##### Text segment

Tubular budding of aging cells shows large variation in both bud size and growth rate

In contrast, cells in Mode 1 have very different behavior even when they are young. Although young mother cells in this aging mode also generate spherical buds, the growth rate varies a lot from sample to sample (Fig 2B). Some buds grow linearly at rates similar to cells in Mode 2. Others grow much faster with short cell cycles or grow much more slowly. Although most samples still grow linearly, the variation among young cells in Mode 1 is much larger than in Mode 2. Similar behavior is also observed on the bud aspect ratio (Fig 2F). The variation of aspect ratio among samples is large, remaining constant within individual cell cycles and the overall average is still close to 1. This indicates a spherical shape is maintained in individual cell cycles for young mother cells in Mode 1.

##########
##### Extracted entries

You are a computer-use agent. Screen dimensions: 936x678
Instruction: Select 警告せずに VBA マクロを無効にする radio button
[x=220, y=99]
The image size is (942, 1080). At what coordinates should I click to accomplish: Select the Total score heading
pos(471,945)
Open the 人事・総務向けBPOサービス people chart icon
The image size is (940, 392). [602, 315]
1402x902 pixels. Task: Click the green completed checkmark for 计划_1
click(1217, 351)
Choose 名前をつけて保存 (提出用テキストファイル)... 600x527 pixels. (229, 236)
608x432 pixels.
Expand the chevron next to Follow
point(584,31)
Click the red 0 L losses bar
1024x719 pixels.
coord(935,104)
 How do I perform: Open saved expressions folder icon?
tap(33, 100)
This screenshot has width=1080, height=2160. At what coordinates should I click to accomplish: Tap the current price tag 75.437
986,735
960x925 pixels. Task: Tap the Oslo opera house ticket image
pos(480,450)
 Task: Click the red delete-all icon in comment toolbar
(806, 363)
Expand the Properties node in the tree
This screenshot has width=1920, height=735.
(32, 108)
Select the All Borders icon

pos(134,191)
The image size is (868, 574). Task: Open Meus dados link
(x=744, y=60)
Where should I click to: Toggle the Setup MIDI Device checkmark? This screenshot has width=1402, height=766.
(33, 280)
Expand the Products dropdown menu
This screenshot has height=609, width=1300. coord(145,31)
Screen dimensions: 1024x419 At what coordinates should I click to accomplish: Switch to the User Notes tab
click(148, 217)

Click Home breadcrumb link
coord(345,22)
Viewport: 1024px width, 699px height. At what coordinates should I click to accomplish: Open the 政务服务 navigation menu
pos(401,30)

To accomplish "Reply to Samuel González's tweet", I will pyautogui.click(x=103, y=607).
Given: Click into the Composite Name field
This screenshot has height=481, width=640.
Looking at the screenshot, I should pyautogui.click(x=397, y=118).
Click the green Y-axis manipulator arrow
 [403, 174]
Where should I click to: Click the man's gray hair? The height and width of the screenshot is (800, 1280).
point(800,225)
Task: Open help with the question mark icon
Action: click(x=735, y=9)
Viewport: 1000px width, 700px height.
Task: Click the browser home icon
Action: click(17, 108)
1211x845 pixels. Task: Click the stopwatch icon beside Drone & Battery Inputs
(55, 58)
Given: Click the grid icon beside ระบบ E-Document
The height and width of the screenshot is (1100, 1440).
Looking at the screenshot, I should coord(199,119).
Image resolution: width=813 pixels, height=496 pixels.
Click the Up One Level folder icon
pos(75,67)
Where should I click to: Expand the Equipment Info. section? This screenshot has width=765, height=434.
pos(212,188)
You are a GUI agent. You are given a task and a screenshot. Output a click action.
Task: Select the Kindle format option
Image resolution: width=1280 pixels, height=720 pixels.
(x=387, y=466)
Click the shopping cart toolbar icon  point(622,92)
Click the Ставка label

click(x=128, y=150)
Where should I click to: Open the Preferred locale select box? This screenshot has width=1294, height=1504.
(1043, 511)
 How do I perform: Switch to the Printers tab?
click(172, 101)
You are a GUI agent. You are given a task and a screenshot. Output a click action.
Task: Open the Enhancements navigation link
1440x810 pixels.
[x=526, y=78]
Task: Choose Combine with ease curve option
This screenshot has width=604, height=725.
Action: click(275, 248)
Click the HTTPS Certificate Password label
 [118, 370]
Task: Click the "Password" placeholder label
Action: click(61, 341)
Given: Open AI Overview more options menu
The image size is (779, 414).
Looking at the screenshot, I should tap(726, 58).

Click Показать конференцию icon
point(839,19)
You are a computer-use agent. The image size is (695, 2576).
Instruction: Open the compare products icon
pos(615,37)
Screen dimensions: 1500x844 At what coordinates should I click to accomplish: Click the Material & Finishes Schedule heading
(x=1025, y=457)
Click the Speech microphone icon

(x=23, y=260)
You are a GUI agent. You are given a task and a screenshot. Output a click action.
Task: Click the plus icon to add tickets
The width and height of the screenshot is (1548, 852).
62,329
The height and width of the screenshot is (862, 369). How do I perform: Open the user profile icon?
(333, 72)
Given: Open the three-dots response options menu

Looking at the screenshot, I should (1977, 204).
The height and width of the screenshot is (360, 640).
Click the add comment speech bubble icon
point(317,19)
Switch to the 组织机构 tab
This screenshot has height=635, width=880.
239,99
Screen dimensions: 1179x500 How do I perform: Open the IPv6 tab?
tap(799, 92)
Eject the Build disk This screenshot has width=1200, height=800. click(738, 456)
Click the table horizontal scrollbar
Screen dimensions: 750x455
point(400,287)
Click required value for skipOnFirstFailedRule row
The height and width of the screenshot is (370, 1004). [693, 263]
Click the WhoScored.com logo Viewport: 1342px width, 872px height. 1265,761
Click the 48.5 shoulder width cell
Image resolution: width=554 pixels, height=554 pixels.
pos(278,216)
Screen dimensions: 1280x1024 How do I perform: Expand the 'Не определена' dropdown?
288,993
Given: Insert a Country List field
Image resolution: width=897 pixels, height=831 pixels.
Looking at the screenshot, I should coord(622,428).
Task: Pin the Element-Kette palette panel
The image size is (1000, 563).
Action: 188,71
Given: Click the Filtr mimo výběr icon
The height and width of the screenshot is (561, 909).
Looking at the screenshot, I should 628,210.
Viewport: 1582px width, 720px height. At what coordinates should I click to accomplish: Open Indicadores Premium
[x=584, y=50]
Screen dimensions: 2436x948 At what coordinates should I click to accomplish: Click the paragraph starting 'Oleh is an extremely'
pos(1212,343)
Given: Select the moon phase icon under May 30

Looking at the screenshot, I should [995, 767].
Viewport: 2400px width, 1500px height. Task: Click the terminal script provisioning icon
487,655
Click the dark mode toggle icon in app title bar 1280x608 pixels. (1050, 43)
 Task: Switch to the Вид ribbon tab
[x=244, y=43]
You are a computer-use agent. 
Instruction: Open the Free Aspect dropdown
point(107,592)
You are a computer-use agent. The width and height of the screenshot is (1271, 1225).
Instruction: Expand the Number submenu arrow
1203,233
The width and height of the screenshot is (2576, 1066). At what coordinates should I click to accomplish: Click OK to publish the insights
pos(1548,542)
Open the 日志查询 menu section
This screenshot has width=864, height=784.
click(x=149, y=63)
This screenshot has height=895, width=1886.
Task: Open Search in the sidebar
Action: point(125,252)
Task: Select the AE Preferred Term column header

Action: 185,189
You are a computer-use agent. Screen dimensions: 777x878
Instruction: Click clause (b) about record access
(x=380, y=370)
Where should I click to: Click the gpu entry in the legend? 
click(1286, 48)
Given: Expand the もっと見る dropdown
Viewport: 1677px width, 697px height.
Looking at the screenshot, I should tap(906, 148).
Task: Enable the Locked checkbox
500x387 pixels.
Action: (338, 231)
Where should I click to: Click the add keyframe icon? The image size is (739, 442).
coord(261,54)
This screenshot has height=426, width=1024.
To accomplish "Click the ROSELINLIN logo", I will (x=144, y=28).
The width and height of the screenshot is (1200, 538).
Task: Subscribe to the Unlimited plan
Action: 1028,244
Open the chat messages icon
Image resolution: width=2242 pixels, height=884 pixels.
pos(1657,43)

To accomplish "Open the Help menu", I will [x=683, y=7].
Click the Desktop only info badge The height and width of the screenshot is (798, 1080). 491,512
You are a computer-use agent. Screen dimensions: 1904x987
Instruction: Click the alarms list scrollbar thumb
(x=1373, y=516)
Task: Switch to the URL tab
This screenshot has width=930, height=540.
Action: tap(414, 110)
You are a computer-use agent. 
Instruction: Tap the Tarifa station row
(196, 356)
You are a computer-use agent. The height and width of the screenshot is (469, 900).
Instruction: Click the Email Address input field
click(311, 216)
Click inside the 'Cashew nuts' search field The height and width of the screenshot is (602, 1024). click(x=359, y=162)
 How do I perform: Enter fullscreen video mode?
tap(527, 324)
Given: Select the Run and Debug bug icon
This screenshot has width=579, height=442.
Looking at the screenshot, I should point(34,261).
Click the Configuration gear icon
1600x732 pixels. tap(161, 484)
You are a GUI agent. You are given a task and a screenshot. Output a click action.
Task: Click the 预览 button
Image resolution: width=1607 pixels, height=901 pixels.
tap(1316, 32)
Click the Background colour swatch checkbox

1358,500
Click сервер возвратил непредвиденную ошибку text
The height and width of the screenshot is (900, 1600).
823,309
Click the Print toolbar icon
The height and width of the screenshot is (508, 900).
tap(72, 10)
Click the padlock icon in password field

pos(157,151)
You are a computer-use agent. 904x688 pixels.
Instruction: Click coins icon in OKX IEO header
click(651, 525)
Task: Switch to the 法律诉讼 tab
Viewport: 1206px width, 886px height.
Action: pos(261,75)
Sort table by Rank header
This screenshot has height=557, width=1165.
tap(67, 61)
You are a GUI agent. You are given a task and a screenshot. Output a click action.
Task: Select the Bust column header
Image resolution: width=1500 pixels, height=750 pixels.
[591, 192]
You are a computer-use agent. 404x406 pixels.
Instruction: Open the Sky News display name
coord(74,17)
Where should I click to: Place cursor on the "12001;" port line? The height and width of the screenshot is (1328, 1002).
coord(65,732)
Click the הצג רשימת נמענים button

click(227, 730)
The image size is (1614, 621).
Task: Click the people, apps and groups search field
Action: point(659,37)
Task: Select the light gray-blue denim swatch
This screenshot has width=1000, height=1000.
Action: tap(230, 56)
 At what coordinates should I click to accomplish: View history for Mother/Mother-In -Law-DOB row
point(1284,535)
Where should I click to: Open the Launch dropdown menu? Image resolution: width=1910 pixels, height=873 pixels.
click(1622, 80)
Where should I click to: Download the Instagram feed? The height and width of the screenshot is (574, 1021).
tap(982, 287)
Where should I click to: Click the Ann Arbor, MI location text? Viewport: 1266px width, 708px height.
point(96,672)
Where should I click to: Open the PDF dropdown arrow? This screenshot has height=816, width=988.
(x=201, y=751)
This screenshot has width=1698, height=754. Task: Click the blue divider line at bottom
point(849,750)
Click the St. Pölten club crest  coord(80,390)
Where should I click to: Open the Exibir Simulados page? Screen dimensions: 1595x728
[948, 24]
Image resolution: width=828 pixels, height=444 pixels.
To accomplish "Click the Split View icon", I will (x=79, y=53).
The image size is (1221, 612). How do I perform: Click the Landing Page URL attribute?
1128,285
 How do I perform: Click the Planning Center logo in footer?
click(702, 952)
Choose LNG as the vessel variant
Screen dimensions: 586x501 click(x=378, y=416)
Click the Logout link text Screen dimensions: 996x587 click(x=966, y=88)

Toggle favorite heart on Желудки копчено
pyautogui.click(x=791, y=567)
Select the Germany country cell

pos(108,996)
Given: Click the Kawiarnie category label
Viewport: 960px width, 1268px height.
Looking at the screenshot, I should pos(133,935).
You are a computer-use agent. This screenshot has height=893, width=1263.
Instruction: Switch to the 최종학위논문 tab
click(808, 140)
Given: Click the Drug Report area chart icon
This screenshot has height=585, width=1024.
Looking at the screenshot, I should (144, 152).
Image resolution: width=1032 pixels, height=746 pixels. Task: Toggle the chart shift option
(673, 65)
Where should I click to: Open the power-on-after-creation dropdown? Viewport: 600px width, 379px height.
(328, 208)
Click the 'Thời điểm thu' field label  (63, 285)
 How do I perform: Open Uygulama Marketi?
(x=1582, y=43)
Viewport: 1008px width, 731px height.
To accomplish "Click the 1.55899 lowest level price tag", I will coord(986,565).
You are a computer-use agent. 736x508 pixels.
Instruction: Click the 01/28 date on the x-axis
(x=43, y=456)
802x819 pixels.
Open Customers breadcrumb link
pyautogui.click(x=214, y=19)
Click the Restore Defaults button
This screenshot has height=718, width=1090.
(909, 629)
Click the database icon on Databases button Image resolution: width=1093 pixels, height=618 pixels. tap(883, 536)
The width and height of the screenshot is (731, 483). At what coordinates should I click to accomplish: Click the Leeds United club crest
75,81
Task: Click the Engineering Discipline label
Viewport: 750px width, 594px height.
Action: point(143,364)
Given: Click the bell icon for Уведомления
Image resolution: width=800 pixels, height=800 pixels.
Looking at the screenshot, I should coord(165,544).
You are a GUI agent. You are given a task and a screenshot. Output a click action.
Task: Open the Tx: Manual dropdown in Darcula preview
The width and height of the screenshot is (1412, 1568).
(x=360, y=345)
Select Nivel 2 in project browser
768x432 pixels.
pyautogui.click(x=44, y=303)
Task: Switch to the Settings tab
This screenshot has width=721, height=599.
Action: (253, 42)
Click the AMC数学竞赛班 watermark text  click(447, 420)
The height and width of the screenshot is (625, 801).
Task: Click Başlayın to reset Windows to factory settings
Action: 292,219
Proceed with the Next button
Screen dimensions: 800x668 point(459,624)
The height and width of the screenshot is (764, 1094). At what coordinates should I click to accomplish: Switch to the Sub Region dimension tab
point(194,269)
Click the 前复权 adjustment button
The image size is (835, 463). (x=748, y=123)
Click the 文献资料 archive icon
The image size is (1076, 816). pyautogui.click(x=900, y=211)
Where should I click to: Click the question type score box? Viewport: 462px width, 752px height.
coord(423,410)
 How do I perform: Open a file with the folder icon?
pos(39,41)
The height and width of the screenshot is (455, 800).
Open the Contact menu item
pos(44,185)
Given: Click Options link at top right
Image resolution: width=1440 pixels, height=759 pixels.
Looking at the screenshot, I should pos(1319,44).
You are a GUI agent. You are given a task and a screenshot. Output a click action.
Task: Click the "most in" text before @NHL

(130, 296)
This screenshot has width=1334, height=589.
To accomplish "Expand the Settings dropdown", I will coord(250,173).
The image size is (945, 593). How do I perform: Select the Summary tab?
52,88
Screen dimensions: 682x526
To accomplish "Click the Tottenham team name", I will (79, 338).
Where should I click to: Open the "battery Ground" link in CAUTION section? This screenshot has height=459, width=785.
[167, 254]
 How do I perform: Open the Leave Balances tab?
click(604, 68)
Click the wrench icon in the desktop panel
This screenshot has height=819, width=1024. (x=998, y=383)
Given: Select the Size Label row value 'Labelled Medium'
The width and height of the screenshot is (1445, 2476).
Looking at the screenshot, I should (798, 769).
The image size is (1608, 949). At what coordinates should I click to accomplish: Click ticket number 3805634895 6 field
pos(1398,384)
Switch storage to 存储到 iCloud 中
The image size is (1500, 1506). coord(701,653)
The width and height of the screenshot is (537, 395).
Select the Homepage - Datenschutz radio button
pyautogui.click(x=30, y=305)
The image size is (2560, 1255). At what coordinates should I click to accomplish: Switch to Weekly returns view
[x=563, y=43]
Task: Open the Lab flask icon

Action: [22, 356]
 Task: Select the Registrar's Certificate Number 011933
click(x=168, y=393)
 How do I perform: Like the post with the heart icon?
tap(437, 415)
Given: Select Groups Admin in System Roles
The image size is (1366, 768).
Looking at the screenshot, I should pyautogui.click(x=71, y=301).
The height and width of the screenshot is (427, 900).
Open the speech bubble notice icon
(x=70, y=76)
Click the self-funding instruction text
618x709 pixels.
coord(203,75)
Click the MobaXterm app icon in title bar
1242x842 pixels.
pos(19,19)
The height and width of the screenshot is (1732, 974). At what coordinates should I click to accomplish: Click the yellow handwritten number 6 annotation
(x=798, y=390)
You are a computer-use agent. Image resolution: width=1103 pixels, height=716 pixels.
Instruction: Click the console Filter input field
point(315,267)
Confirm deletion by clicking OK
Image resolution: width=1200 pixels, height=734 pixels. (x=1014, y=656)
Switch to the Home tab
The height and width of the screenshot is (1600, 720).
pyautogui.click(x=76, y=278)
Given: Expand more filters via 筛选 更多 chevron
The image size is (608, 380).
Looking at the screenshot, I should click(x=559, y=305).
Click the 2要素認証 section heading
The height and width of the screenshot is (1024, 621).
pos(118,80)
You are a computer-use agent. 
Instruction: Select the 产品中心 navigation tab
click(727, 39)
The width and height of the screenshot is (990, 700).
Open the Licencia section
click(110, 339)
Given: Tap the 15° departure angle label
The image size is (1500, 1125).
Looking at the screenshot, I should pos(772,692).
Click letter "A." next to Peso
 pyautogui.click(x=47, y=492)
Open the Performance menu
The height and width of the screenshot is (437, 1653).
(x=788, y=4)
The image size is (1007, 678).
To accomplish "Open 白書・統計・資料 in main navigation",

##########

**Exercise directions**. Copy the passage on bud growth in aging cells between "In contrast, cells" and "cells in Mode 1.", inclusive.

**Worked solution**.
In contrast, cells in Mode 1 have very different behavior even when they are young. Although young mother cells in this aging mode also generate spherical buds, the growth rate varies a lot from sample to sample (Fig 2B). Some buds grow linearly at rates similar to cells in Mode 2. Others grow much faster with short cell cycles or grow much more slowly. Although most samples still grow linearly, the variation among young cells in Mode 1 is much larger than in Mode 2. Similar behavior is also observed on the bud aspect ratio (Fig 2F). The variation of aspect ratio among samples is large, remaining constant within individual cell cycles and the overall average is still close to 1. This indicates a spherical shape is maintained in individual cell cycles for young mother cells in Mode 1.